A Strategy for Stress: Autogenic Training
Stress causes the skin temperature in your hands and feet to drop, but there’s a mind-body strategy you can learn to help you “chill out” by raising the temperature of your extremities.
When you experience even mild stress, warm blood usually moves from your extremities to your core. This is a powerful survival mechanism that helps you mobilize (by getting blood to the muscles that need it) or if, for example, a limb is lost, it reduces the chance of bleeding to death. But any kind of stress (not just the kind associated with survival) can trigger this mechanism. Experts suggest that stress can cool your hands and feet anywhere from a few to some degrees lower than when you are experiencing positive feelings.
“Autogenic training” is a two-part strategy to combat stress in which you first become keenly aware (without judging) of how warm or cool your hands are and then allow warmth to occur in your hands and feet by imagining the sensations of it happening. NCCAM (National Center for Complementary and Alternative Medicine) describes autogenic training as when “you focus on the physical sensation of your own breathing or heartbeat and picture your body as warm, heavy, and/or relaxed.”
It takes practice to develop this skill, but it can help to listen to a live or recorded script with relaxing suggestions that include feelings of warmth and heaviness in your hands and feet. In the process, you essentially get better at asking your body to turn off its stress response by opening up blood vessels (reducing blood pressure) and letting blood flow more easily.
There is promising support for using the technique to help relieve a slew of conditions, including post-traumatic stress symptoms, irritable bowel syndrome, coronary heart disease, and even for enhancement of lung capacity. Studies have found that autogenic training can help with some stress and circulatory-related issues such as hypertension, chronic headaches, mental stress associated with heart disease, pain disorders, anxiety, depression, and insomnia. And there is some evidence that, when combined with mental imagery, it can also be a useful tool for enhancing athletic skills.

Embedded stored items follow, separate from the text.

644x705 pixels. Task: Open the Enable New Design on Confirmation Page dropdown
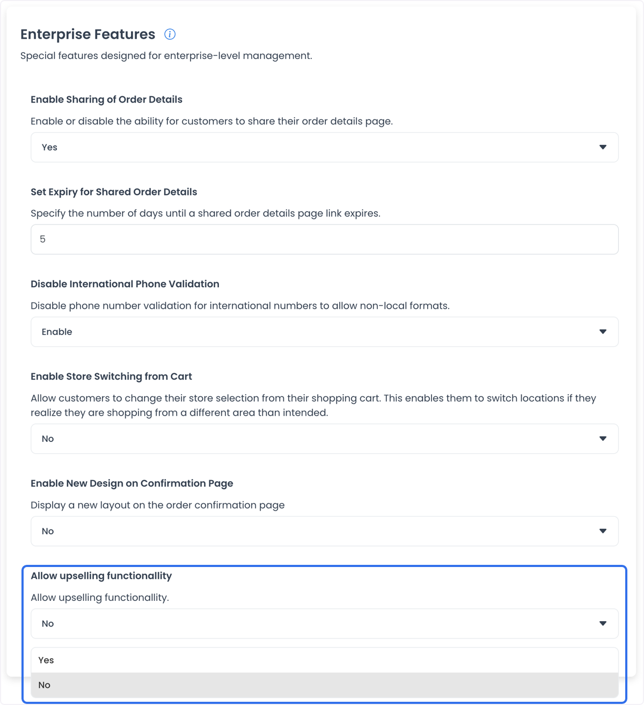[x=325, y=531]
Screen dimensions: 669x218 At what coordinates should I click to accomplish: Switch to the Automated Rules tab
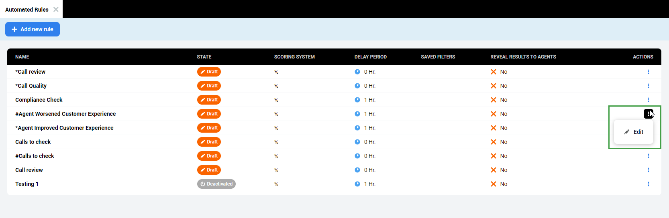click(x=27, y=10)
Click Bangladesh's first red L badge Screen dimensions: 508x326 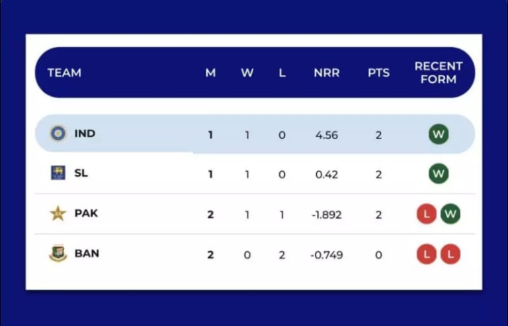pyautogui.click(x=427, y=254)
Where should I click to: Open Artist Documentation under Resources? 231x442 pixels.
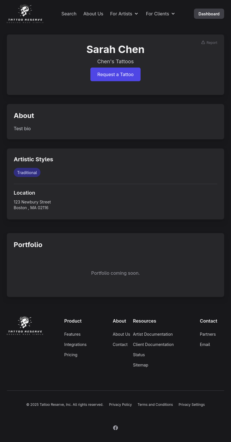coord(153,334)
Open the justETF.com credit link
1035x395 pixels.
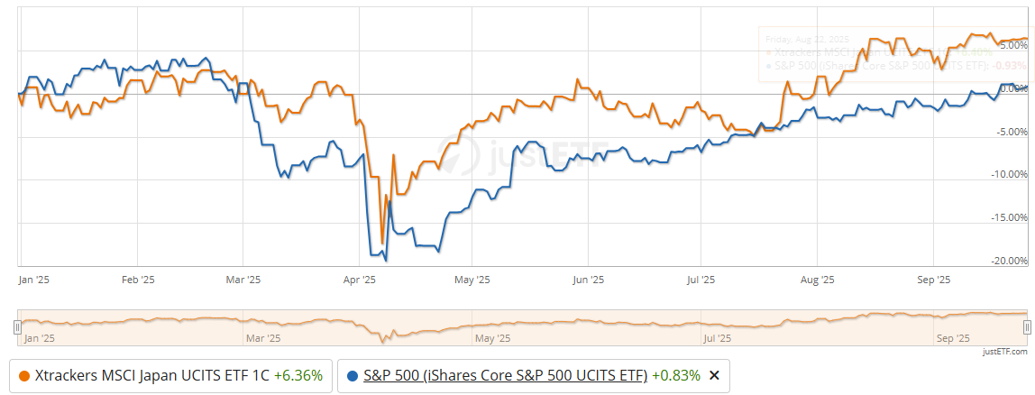pos(1005,352)
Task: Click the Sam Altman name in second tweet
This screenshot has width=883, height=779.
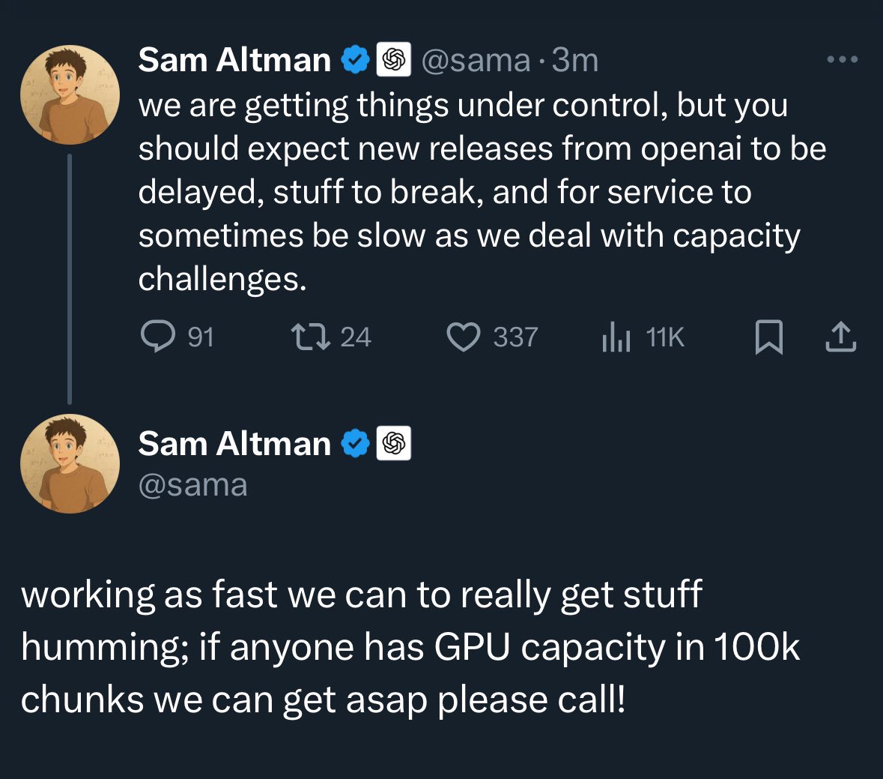Action: (x=234, y=444)
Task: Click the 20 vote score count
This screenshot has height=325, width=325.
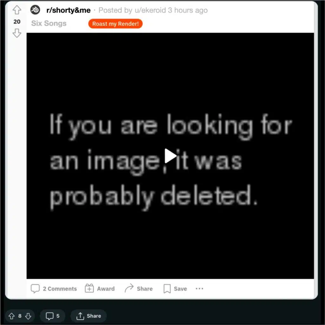Action: click(x=17, y=22)
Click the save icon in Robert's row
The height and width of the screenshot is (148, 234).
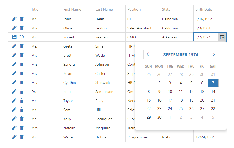(14, 37)
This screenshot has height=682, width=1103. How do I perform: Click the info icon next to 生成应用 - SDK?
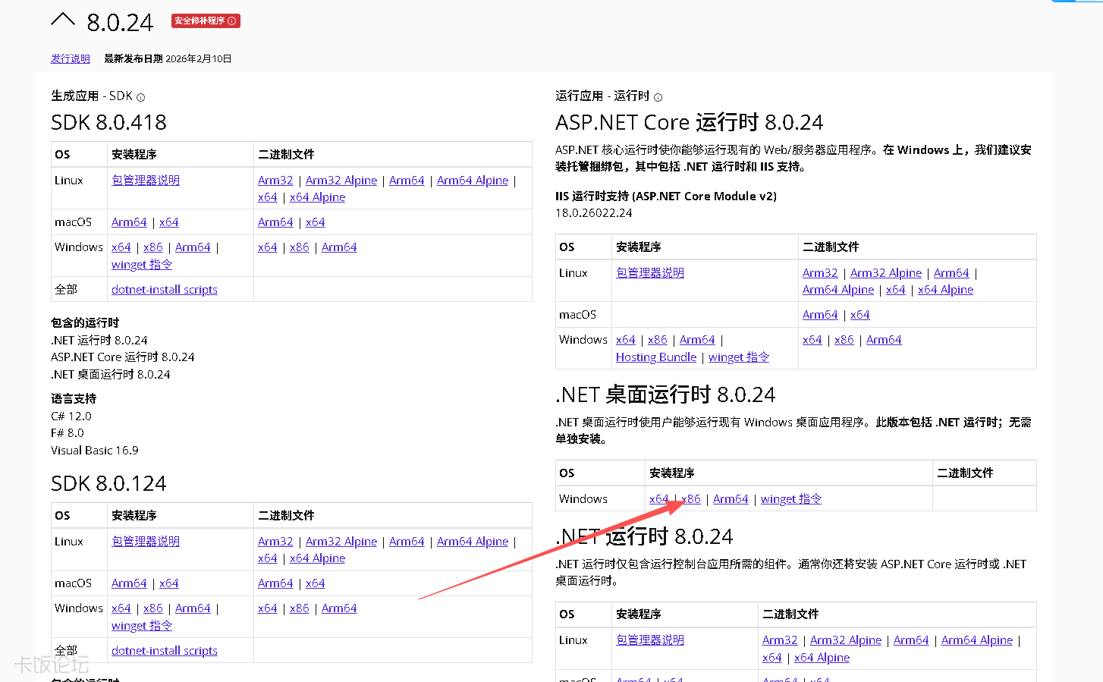pos(140,96)
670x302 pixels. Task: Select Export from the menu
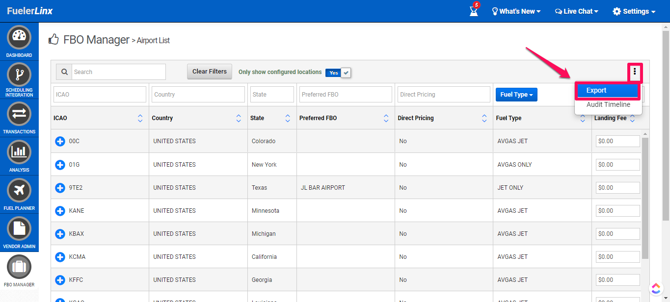pos(607,91)
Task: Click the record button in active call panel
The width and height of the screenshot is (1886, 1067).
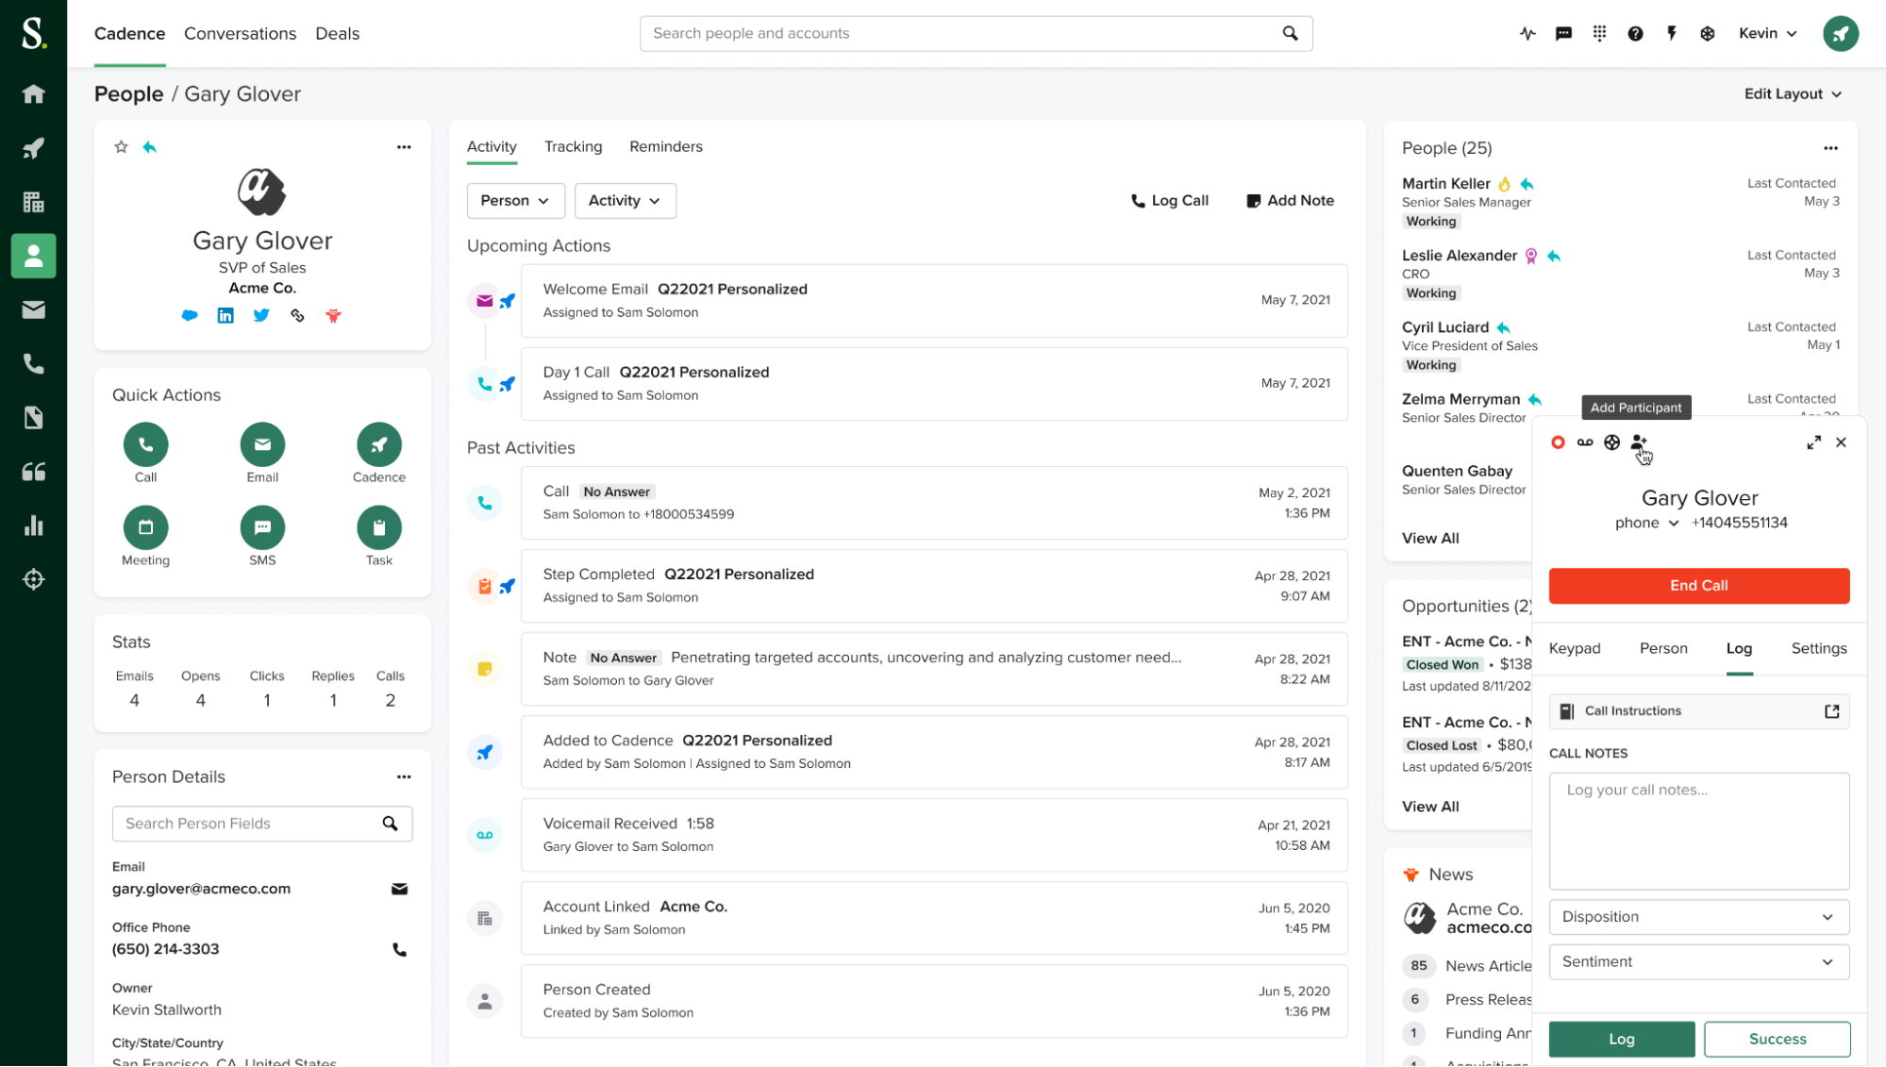Action: (x=1559, y=442)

The word “autogenic” actually means that you can learn to do this on your own. HPRC has created an autogenic training mp3 for you to use that takes you through this skill (the full copy of the transcript is available as a PDF to download). Try using this recording once a day and track your progress by noticing how your body responds. If you want to systematically monitor your training progress, you can measure change in skin temperature from before and after each session. You can buy a relatively accurate stress thermometer online for about $20. Ideally, over time, you could consistently raise your hand (not body) temperature, depending on your age and circulation.